Movies and Film

Don’t Dream It’s Over – Saturn 3 (1980)


Kirk Douglas stars as a man whose best years are probably behind him, though at the moment he does not think so. He has a good job on a remote space station where he does not have to deal with the public and beside him he has a young, hot girlfriend in Farrah Fawcett. Life is good and in his mind, it could not get any better. The thing is, it could get worse and it does so when Harvey Keitel comes aboard, just as robotic as the robot he brought along with him and it is Keitel who cuts through the dream that Douglas has built around him, letting doubt, paranoia and fear enter Douglas’ mind. It is at this point that Douglas realizes that things may not be as good as he thinks they are, especially when it comes to the welfare of Fawcett and in the end, he only wants what is best for her.

Rolling out of the 1970’s and into the 1980’s is Saturn 3, a science-fiction film that has the same look and feel as many of those that would be released during that decade like Logan’s Run or Zardoz to name just a couple. The movie looks big and it feels big, with sets that are seemingly huge not to mention taking place in the vastness of space. Despite its epic feel, the movie was by no means as large as the setting and more of a character piece, focusing upon Douglas, Fawcett and Keitel and the relationship between the three after the latter enters the picture.

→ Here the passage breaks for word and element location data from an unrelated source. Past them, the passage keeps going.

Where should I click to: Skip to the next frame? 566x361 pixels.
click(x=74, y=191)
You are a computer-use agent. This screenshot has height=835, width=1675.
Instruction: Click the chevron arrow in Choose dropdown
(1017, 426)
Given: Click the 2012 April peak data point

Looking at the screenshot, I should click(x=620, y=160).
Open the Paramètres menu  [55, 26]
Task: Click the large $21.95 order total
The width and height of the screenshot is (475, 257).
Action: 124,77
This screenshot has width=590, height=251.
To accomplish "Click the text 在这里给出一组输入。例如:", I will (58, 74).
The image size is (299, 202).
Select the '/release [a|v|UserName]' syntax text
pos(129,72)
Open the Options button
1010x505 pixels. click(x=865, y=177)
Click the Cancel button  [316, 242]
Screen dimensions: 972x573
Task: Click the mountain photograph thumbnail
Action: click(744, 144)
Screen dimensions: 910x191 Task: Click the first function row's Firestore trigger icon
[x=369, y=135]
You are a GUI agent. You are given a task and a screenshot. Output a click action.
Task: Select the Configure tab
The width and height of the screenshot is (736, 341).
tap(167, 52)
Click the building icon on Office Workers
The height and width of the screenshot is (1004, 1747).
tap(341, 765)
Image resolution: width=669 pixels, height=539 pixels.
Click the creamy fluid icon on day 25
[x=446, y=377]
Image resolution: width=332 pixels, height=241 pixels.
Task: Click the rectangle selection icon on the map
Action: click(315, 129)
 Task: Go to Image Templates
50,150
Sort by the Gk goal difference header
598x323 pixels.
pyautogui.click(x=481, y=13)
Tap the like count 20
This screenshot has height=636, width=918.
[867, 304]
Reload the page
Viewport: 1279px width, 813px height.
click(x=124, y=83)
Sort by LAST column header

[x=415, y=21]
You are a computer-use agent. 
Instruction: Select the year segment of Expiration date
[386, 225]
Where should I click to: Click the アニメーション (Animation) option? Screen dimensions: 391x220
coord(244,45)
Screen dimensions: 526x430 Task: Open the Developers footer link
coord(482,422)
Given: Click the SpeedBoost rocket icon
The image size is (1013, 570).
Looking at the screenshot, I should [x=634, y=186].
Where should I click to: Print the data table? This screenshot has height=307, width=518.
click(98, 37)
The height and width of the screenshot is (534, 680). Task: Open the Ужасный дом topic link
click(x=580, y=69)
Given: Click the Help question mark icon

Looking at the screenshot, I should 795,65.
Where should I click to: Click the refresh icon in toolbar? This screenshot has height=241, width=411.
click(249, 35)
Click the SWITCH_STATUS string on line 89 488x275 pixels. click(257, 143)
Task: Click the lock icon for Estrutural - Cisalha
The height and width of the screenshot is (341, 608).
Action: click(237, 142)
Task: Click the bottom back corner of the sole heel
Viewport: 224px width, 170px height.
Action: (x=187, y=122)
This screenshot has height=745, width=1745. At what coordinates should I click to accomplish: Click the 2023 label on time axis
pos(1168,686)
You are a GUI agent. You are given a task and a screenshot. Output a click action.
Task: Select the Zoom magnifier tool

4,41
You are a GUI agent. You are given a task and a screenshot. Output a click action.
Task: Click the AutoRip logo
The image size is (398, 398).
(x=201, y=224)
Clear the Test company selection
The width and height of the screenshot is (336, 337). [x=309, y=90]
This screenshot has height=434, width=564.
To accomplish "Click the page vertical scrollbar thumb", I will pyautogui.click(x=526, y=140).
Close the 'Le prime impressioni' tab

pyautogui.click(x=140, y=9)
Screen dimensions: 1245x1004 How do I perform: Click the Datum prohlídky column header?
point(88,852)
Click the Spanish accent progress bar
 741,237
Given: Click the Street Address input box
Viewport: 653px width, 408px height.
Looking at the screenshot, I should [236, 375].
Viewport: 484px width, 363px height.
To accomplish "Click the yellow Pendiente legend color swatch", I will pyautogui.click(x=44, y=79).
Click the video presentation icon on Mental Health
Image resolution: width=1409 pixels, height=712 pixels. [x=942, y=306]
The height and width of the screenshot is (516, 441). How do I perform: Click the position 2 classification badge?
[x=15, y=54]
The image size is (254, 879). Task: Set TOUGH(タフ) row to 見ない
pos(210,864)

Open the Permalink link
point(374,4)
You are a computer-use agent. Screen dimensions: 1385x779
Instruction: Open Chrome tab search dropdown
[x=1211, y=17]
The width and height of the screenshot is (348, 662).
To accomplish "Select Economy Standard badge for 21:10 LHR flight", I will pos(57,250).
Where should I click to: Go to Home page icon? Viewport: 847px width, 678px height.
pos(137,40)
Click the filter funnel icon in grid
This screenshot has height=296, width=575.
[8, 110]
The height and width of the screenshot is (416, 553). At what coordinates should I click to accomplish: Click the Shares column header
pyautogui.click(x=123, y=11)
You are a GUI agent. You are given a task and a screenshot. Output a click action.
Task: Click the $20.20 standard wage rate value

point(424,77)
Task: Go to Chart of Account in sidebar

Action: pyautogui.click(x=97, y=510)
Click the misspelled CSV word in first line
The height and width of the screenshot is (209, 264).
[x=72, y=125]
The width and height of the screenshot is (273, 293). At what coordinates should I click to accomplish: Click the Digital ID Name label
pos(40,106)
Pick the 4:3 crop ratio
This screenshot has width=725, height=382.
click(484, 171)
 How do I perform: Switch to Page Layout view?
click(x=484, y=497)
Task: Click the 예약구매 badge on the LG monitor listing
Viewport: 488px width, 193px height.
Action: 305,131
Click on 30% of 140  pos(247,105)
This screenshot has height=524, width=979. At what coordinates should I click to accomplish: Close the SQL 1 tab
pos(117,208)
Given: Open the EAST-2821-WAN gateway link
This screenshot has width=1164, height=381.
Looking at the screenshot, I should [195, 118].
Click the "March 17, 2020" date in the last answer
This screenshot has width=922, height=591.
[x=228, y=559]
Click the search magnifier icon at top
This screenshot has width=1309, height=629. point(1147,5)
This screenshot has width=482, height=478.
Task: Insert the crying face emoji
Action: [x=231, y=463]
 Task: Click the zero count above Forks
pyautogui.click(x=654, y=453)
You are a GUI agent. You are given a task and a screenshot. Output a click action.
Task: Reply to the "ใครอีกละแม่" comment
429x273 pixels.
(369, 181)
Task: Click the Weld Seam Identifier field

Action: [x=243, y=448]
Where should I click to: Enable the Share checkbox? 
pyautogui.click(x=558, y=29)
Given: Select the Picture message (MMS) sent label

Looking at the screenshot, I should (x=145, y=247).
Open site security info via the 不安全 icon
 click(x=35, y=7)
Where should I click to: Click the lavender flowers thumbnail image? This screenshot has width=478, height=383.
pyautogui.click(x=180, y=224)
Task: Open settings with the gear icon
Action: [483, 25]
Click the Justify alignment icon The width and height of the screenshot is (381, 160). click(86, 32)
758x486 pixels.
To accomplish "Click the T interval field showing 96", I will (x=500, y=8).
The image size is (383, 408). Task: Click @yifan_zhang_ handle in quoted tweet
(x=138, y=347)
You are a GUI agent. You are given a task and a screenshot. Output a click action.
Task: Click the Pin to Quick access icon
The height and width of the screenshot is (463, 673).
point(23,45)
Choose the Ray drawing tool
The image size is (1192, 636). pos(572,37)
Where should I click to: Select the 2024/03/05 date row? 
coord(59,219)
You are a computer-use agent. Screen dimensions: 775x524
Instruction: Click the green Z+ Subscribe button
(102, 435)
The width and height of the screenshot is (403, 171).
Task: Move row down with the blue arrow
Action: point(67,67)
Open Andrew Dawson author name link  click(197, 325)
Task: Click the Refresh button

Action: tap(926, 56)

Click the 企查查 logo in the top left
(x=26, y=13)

Douglas especially takes much of the focus, not simply because he was the lead of the film, but due to the fact that any of the perceived failings that are pointed out by Keitel are in fact the fault of Douglas no matter the motives behind Keitel’s comments. It sets up a bit of a love triangle between the three characters, though any perceived romantic feelings on Keitel’s part are not reciprocated from Fawcett.

Some might think that this movie is simply about a giant robot run amok and while it does do just that, it plays off of Kirk and the rest of the characters, bringing out both the best and worst they have to offer until that final, climactic scene. The robot does lend some very evident elements of horror to the picture, not only through its design, but its actions. It is quite frightening in its uniqueness, what with it having no head and what it does as it gains its sentience is probably even more so than anything else. There is nothing quite so scary as the creations of man rising up and overthrowing their masters in what can only be called a nightmare and if the producers of this film had gone this direction, it would have definitely turned into something quite different. As it is, the picture still turned out quite well and features enough action to keep things lively as it moves along.

As far as the casting goes, some might disagree with the choices of Fawcett and Douglas, especially the latter as he was a tad older than his co-stars, but that played directly into the storyline which made it relevant. The film was all about Douglas and his age, his inability to please Fawcett and move on with the times and the latest technology. Keitel makes for a great villain and Fawcett is decent as the love interest, if a little too flighty at times though whether that was Fawcett herself or the script, matters little as they worked well together and sold the material the way it needed to be.

Featuring everything that one could possibly want in a science-fiction film, Saturn 3 is not exactly regarded as a classic of the genre, but it is a good movie that does not disappoint.